The ability to produce speech sounds that make up syllables, words and sentences.

There are four types of errors: omissions (leave out), substitutions (replace), distortions (unclear) and lisping (issues with the tongue). These are pretty much straightforward.

Curly’s main issue is omission. He would leave out a phoneme (a meaningful sound that if you leave out the word won’t make any sense at all). In his case, he leaves out sounds /sk/ and /sn/ as in ‘snake’ would be ‘nake’.

Me: Which would you like? A marshmallow or a snake?

Curly: A nake, please. (A snake, please.)

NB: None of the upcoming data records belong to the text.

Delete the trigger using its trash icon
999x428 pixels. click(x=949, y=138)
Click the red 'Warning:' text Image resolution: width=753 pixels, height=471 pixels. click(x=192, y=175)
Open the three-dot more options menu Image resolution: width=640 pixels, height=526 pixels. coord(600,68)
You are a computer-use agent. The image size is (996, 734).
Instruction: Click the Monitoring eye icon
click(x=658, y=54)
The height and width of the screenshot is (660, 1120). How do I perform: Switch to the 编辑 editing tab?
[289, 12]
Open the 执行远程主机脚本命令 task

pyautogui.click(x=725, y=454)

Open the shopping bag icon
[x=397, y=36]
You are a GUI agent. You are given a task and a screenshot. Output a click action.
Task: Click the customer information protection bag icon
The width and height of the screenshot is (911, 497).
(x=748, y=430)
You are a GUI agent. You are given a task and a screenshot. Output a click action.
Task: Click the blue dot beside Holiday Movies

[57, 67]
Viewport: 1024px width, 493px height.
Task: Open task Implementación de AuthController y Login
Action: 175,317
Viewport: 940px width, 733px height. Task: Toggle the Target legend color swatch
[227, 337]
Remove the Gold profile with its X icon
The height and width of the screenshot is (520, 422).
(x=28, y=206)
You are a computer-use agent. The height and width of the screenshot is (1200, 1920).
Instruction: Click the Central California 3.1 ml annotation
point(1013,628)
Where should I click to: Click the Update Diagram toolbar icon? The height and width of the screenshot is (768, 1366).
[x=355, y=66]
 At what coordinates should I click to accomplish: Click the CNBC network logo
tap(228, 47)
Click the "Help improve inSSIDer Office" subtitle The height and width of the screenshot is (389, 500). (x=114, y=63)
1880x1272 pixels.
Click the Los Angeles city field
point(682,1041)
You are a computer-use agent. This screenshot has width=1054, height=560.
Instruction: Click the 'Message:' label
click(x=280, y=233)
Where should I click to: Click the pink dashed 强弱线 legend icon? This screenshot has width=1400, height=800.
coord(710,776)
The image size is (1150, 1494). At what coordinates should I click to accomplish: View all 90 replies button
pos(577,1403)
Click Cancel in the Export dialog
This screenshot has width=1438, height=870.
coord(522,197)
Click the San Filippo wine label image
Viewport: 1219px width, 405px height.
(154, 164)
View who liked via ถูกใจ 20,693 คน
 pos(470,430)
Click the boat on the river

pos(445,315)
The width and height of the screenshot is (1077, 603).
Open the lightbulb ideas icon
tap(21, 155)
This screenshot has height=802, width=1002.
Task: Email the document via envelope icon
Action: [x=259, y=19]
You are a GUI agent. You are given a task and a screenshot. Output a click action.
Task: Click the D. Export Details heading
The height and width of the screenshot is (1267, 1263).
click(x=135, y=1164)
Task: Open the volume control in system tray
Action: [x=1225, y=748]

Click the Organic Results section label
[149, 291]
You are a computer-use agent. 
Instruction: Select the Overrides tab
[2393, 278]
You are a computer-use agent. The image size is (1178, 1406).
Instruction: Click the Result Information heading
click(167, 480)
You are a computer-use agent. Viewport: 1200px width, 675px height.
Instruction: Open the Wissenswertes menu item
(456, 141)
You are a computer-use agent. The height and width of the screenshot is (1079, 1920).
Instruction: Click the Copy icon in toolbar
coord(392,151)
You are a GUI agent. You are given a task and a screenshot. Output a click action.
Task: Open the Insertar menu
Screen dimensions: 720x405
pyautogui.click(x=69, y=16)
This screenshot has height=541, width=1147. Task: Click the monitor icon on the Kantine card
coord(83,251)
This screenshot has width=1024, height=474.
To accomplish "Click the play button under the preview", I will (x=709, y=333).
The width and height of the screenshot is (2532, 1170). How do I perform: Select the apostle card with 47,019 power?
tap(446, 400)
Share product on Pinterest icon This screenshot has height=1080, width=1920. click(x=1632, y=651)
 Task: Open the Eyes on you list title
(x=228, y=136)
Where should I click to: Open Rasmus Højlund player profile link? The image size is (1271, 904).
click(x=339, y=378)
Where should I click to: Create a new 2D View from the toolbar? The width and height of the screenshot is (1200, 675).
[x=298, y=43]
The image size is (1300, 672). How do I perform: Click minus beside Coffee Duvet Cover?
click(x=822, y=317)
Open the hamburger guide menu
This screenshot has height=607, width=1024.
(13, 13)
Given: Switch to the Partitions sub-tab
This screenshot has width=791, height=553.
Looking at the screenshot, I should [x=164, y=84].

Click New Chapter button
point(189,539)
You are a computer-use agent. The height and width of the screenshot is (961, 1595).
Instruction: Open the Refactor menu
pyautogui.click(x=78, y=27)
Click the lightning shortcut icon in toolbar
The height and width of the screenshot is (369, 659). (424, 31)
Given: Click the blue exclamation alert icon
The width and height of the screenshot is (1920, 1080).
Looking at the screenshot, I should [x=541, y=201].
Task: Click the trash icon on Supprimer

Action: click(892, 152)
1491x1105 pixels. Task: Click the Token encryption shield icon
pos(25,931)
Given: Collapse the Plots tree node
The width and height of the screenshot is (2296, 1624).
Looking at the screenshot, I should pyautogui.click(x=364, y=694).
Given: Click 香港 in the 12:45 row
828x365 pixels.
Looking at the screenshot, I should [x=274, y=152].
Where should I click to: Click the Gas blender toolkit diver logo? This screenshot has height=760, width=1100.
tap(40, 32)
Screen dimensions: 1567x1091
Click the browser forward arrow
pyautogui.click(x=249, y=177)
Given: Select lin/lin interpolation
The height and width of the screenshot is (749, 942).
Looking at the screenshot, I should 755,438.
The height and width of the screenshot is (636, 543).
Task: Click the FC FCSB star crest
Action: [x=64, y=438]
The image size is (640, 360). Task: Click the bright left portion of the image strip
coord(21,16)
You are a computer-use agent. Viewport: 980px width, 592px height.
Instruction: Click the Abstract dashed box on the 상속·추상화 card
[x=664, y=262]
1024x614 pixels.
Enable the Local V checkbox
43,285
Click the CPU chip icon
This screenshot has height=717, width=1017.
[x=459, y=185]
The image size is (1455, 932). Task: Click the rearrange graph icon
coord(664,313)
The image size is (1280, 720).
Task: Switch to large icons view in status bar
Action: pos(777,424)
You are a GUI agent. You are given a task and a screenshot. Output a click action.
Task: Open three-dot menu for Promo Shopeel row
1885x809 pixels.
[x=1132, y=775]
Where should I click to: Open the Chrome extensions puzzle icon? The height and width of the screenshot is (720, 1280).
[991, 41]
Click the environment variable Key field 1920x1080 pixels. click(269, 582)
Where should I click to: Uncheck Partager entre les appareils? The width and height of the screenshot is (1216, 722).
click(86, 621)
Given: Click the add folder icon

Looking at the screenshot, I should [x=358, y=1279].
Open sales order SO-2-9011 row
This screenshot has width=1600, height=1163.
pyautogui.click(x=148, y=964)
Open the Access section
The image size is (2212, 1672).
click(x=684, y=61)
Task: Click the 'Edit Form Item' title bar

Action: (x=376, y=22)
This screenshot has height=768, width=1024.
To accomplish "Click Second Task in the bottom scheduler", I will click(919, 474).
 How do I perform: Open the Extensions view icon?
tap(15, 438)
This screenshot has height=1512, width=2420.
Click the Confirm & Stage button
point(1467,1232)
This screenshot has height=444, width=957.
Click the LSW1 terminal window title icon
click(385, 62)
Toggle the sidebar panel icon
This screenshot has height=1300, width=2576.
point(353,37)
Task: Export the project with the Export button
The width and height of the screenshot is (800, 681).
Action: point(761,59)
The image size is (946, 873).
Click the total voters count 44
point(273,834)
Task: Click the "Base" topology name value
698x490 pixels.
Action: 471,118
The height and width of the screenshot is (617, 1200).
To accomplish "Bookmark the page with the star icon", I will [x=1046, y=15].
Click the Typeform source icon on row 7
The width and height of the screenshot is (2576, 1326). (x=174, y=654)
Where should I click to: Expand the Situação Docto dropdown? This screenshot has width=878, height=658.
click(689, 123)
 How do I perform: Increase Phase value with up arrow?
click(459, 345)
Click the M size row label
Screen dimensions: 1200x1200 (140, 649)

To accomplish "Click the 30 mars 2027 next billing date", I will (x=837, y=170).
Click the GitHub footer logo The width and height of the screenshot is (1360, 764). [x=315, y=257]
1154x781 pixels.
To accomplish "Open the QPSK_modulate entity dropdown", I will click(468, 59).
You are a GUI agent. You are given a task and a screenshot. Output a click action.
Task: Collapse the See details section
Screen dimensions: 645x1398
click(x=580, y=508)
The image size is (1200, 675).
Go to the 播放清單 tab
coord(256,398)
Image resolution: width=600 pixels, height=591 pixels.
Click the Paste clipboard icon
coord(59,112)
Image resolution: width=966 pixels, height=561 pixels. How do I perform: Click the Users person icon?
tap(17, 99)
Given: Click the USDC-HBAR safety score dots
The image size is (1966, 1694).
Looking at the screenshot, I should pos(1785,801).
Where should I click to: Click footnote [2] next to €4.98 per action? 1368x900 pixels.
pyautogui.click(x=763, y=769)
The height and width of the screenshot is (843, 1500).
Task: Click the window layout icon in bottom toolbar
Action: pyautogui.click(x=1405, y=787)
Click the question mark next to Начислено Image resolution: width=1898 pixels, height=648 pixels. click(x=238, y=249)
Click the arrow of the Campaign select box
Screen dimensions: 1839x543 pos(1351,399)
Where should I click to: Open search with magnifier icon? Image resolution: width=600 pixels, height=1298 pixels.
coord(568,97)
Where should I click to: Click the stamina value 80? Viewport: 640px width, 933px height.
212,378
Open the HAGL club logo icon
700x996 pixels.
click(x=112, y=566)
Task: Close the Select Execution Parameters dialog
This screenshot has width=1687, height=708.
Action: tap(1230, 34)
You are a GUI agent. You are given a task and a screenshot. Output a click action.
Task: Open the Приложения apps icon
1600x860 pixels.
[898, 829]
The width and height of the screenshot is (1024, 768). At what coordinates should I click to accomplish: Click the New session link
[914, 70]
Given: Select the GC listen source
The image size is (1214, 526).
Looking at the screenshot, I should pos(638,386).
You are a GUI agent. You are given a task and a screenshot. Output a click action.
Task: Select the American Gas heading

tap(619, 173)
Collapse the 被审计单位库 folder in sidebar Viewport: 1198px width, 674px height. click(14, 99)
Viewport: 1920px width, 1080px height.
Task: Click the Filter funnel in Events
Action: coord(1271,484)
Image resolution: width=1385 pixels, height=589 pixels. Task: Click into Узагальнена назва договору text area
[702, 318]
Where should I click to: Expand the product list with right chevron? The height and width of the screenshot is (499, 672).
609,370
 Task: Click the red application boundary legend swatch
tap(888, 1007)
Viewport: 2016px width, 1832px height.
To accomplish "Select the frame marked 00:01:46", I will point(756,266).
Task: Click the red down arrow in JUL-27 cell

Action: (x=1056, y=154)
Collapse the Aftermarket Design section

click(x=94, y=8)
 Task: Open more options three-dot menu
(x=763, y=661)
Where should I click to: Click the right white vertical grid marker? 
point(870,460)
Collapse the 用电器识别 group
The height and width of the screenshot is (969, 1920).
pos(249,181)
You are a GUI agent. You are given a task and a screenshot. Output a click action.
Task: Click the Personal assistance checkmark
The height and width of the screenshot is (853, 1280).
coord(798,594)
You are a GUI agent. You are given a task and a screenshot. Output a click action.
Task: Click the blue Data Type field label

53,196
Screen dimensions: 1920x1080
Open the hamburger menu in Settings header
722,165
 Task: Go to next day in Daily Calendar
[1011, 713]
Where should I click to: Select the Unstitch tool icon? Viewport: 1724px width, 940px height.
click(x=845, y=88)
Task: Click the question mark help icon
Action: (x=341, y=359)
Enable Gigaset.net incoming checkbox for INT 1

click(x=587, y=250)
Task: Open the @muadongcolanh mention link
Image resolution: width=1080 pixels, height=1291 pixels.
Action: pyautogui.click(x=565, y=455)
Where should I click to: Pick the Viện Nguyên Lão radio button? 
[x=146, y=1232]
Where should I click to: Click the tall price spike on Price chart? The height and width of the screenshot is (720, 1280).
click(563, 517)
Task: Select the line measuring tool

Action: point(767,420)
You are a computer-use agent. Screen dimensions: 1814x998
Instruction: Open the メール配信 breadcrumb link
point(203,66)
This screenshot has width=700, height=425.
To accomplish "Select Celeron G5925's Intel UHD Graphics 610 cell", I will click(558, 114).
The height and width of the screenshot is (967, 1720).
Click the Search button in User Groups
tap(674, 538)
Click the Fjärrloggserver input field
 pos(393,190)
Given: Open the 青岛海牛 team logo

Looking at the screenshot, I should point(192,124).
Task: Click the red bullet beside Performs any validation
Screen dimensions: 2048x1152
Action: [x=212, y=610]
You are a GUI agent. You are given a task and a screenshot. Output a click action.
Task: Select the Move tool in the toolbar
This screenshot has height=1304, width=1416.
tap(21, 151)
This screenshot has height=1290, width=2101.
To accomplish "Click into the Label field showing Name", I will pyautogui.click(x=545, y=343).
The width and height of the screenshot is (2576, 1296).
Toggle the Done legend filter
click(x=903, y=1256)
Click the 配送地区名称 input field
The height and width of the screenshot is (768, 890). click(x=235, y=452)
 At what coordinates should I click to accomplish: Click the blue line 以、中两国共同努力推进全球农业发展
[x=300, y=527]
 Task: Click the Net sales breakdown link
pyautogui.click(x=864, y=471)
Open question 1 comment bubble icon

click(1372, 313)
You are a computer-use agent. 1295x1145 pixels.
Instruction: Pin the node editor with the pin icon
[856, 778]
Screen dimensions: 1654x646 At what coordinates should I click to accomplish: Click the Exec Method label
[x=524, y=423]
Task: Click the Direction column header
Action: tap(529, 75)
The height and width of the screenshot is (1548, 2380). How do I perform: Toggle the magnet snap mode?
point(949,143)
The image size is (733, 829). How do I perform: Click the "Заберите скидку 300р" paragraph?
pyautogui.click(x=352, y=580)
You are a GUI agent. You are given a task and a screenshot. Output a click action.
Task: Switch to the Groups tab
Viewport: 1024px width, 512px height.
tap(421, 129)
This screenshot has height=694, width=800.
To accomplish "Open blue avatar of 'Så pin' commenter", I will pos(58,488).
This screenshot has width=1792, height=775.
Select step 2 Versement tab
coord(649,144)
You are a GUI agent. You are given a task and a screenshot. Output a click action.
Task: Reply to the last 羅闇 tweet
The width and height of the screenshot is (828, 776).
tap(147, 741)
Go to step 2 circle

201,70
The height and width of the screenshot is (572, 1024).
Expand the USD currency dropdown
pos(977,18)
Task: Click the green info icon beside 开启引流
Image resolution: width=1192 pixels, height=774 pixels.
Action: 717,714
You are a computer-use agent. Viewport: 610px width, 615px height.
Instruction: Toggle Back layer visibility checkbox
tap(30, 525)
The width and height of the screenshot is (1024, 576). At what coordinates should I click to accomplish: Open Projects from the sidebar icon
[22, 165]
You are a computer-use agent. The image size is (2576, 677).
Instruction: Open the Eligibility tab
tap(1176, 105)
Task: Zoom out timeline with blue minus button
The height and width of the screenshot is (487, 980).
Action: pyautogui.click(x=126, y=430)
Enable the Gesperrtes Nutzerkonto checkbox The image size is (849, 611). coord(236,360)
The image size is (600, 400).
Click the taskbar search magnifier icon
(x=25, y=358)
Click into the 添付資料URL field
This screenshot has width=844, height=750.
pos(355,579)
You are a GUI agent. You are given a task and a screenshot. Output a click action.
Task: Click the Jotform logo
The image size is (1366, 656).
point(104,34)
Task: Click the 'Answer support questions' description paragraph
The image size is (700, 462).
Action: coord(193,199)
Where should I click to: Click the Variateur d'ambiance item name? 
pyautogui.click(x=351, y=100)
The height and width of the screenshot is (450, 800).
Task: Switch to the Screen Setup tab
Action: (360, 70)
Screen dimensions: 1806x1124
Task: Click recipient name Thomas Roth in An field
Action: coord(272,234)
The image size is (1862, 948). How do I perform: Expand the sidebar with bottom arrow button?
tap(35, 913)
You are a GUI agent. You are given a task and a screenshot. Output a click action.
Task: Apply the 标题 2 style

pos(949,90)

What we’re going to do about it?

Although the speech therapist will be drafting a program for us, we’ll be starting the work in the meantime by reading up on how to best help Curly and then dive into the ‘helping’ bit. I’ve got some books and videos to watch.

Also:

Model the sounds we want him to develop. Show by example. For now, he doesn’t need to say it back. The most important thing is to let him hear first. Let him hear the sounds the right way.

Play CDs and videos but as long as the songs are clear. Curly has many good videos that teach new sounds, words and numbers. Because he loves watching videos and dancing to music, that’s a great tool right there.

So that’s it. We’ll give it two weeks and see how things go. I’m looking forward to helping Curly get through these difficulties and into some very strong speaking skills.